Open AccessEffect of uncoupler on assembly pathway for pigment-binding protein of bacterial photosynthetic membranes
Author(s) -
Roland Dierstein,
Gerhart Drews
Publication year - 1986
Publication title -
journal of bacteriology
Language(s) - English
Resource type - Journals
SCImago Journal Rank - 1.652
H-Index - 246
eISSN - 1067-8832
pISSN - 0021-9193
DOI - 10.1128/jb.168.1.167-172.1986
Subject(s) - biology , periplasmic space , rhodobacter , biochemistry , inner membrane , transmembrane protein , membrane protein , bacterial outer membrane , spheroplast , membrane , chemiosmosis , biophysics , escherichia coli , atp synthase , receptor , mutant , enzyme , gene
The uncoupler carbonylcyanide m-chlorophenylhydrazone (CCCP) was used to investigate membrane protein assembly in the phototrophic bacterium Rhodobacter capsulatus. As found for Escherichia coli (T. Date, G. Zwizinsky, S. Ludmerer, and W. Wickner, Proc. Natl. Acad. Sci. 77:827-831, 1980) and mitochondrial proteins (N. Nelson and G. Schatz, Proc. Natl. Acad. Sci.

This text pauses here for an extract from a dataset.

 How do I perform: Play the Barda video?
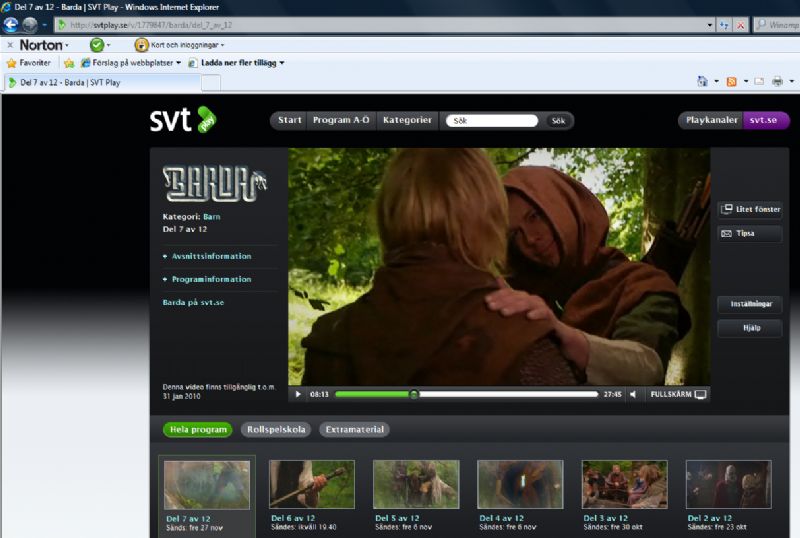pyautogui.click(x=298, y=394)
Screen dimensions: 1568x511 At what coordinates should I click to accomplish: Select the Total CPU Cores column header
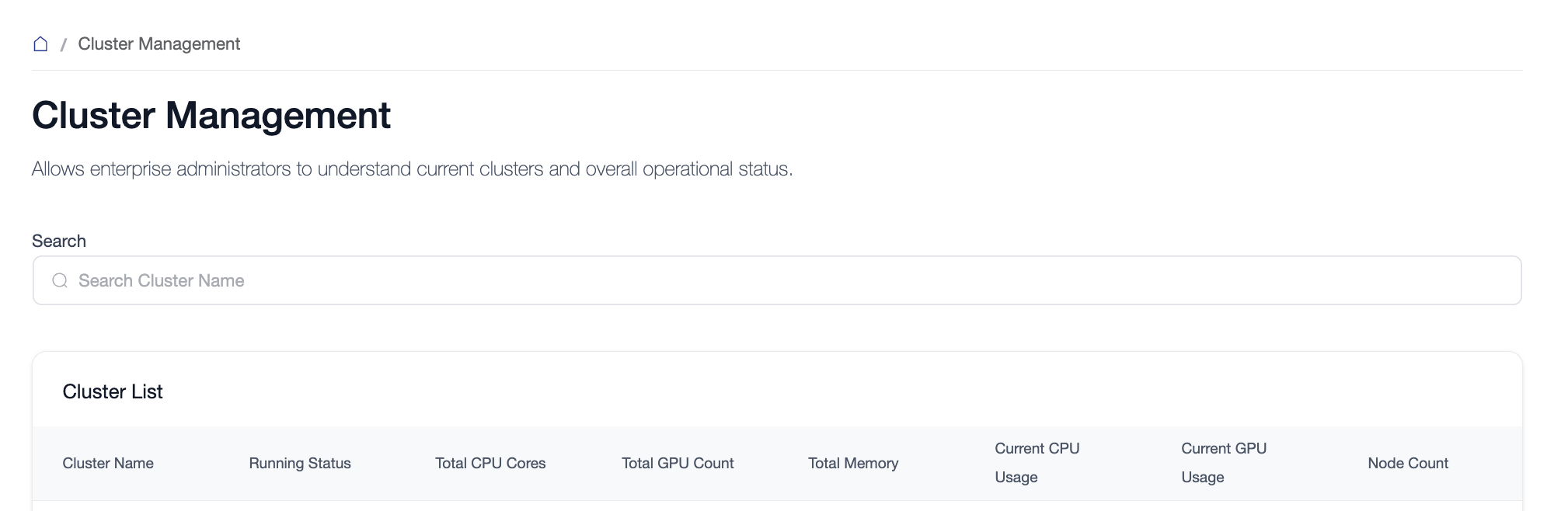pos(490,464)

USA 76:4365-4369, 1979), assembly across the bacterial photosynthetic membranes was sensitive to CCCP. At uncoupler concentrations which were sufficient to block the export of the periplasmic cytochrome c2 and an outer membrane protein, the integration of pigment-binding protein into the photosynthetic apparatus was abolished. The unassembled protein was detected on the inner surface of the intracytoplasmic membrane. After inactivation of CCCP, accumulated protein continued insertion into the membrane. The data suggest that after binding to the cytoplasmic face of the membrane, translocation of protein into a transmembrane orientation takes place, which is a prerequisite for the formation of a functional pigment-protein complex.